### Instructions for the task
The copy you return should hold only the lines from the top of the data below through the line with "1544x542 pixels.", each duplicated exactly and with no pictures.

::: Provided material

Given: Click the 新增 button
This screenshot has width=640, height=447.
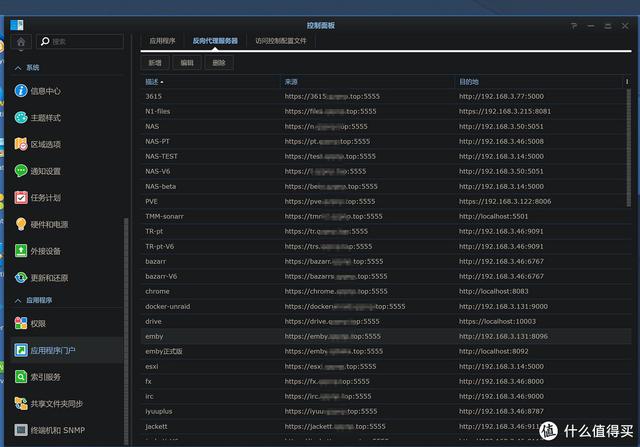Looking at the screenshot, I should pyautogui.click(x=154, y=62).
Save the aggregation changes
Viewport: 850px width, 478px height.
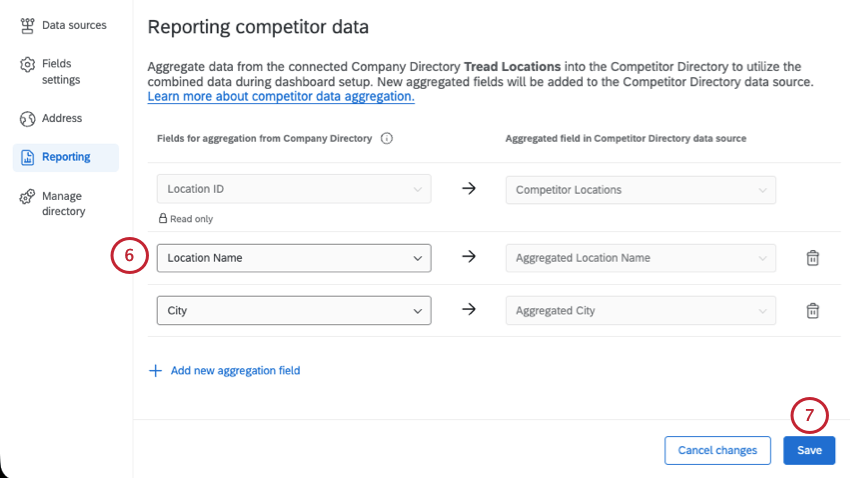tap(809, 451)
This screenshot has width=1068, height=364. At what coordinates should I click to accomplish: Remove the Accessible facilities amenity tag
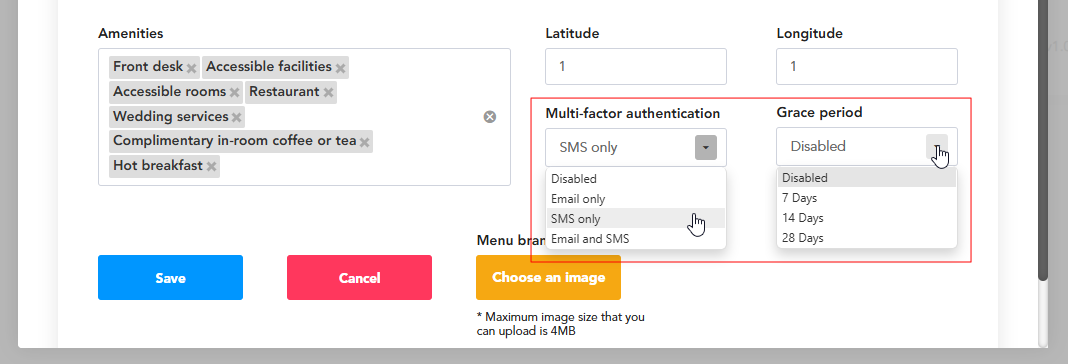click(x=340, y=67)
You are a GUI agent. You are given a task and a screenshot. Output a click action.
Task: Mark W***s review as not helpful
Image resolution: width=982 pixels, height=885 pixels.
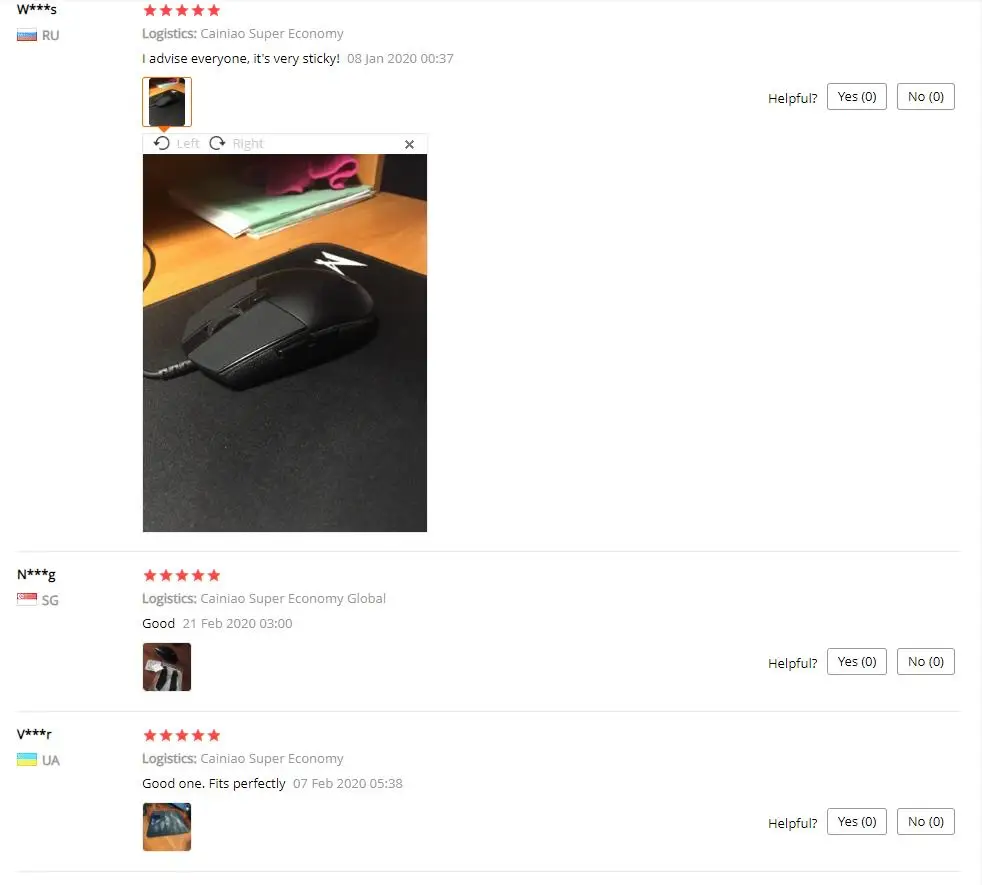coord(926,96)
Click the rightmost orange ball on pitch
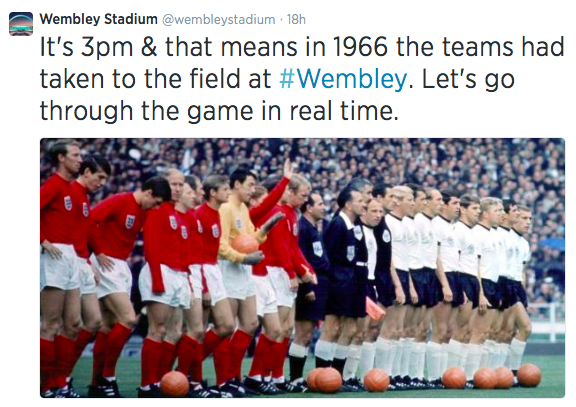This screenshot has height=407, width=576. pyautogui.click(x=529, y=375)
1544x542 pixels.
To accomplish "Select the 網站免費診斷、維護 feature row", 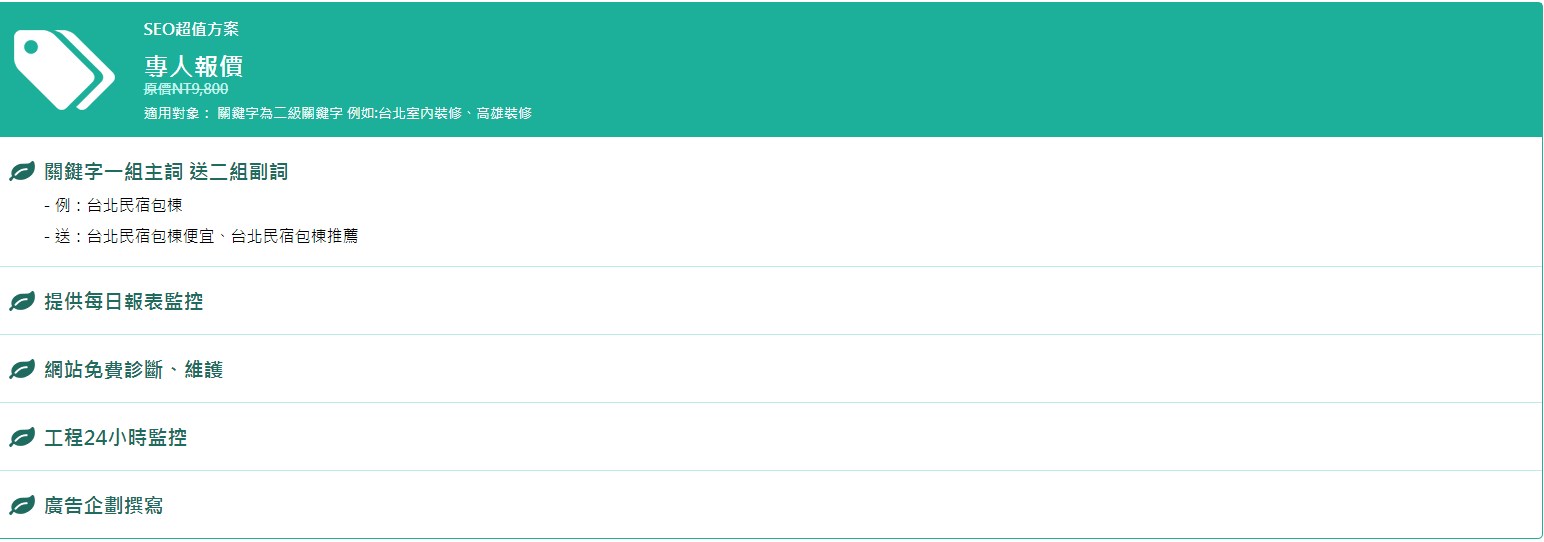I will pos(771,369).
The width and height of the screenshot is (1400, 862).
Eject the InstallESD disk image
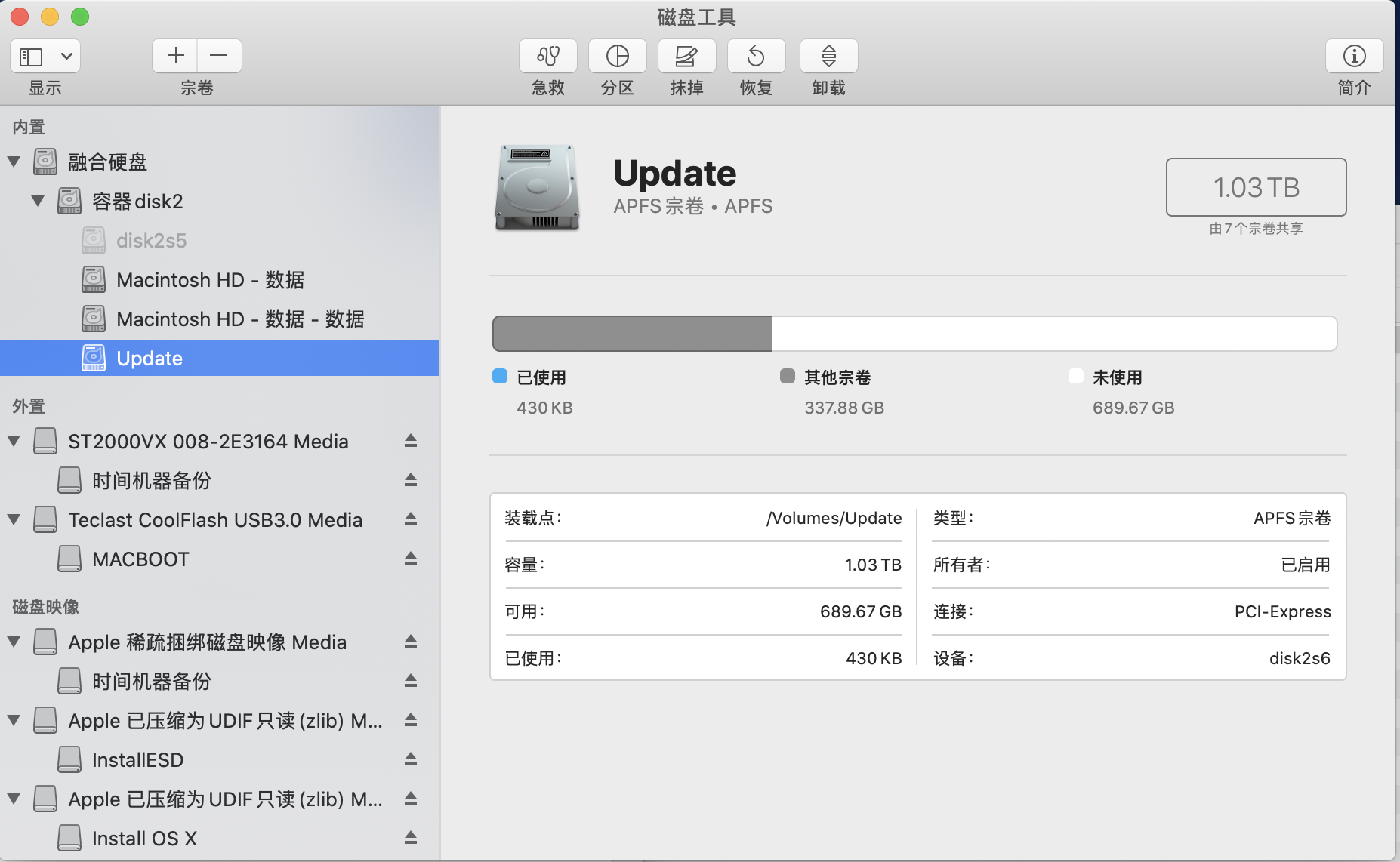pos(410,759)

::::::

### Written answer
Given: Click the 新增 button
This screenshot has width=640, height=447.
Looking at the screenshot, I should pyautogui.click(x=154, y=62).
Save the aggregation changes
Viewport: 850px width, 478px height.
tap(809, 451)
This screenshot has width=1068, height=364. At what coordinates should I click to accomplish: Remove the Accessible facilities amenity tag
click(x=340, y=67)
You are a GUI agent. You are given a task and a screenshot. Output a click action.
Task: Mark W***s review as not helpful
Image resolution: width=982 pixels, height=885 pixels.
coord(926,96)
Click the rightmost orange ball on pitch
This screenshot has height=407, width=576. pyautogui.click(x=529, y=375)
1544x542 pixels.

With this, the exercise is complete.